06/07/2014 8h08 — em Editorial

Afinal o que aconteceu realmente? Uma rodada de mentiras? O senador Eduardo Braga tentou durante meses convencer o deputado Francisco  Praciano a ser candidato a senador em sua chapa. O argumento: tinha autorização do Planalto para negociar a candidatura. Ninguém duvidou, trata-se da palavra do líder do governo Dilma. O PT do Amazonas resistiu, mas acabou se entregando aos “encantos” de Braga e indicou Praciano candidato ao Senado.

Veio a reação contrária. O PT Nacional, que tinha escolhido outro candidato no Amazonas, não gostou de ser “desrespeitado” em sua decisão. Afinal, tratava-se da palavra empenhada da própria presidente da República, Dilma Rousseff. Mas o PT local insistiu, atiçado pelo senador que quer mesmo é jogar “lenha na fogueira. O PT local quer mostrar para Dilma e Lula que aqui “eles não mandam no partido”.

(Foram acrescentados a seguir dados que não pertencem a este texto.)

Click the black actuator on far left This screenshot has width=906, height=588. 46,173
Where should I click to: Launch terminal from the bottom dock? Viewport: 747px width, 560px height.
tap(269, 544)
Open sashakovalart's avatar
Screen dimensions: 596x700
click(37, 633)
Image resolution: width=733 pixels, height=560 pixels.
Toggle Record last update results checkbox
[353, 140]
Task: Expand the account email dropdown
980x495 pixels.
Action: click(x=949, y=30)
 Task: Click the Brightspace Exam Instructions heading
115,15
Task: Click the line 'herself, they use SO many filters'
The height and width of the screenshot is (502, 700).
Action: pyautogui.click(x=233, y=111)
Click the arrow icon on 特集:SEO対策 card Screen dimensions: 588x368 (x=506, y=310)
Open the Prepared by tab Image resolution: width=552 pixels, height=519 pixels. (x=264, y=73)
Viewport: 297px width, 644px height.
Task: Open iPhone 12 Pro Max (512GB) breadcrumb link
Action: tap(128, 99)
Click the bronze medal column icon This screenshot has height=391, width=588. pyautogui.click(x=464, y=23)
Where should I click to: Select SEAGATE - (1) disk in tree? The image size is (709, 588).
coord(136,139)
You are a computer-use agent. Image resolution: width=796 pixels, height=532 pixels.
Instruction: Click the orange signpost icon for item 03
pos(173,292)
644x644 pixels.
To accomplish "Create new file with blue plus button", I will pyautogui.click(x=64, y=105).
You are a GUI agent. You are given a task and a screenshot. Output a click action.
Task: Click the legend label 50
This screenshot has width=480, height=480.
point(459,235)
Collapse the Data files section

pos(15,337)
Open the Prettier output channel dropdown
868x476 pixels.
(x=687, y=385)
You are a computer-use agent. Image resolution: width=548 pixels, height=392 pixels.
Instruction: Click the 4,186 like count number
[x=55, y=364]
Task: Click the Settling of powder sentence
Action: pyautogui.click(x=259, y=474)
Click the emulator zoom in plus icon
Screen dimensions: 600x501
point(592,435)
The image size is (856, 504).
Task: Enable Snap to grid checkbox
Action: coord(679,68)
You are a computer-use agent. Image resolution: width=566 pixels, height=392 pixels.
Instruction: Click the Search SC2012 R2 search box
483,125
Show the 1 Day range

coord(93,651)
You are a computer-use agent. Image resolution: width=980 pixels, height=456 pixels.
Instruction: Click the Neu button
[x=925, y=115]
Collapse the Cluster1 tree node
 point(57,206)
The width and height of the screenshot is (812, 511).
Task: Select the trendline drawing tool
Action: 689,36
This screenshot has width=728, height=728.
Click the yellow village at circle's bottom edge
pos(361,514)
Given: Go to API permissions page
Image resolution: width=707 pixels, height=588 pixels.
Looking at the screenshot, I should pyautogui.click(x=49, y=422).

Não restou outro caminho pra a direção nacional do PT. Recorreu ao TRE, protocolando um pedido de indeferimento da candidatura de Praciano ao Senado. E mais, o desrespeito pode levar a intervenção no diretório estadual e afastamento de Praciano da disputa por qualquer cargo nestas eleições. 

O PT, Praciano e Braga já decidiram que vão recorrer apresentando defesa junto ao TRE, pela manutenção da candidatura.

É um cabo-de-guerra onde o mais interessado é o próprio Braga, que  não se importa se o PT e Praciano saiam derrotados. O que importa é ter argumentos pra jogar a culpa nos adversários que disputam com ele a sucessão estadual. Se é um jogo de mentiras, Braga quer saber se “uma mentira contada mil vezes se torna verdade”.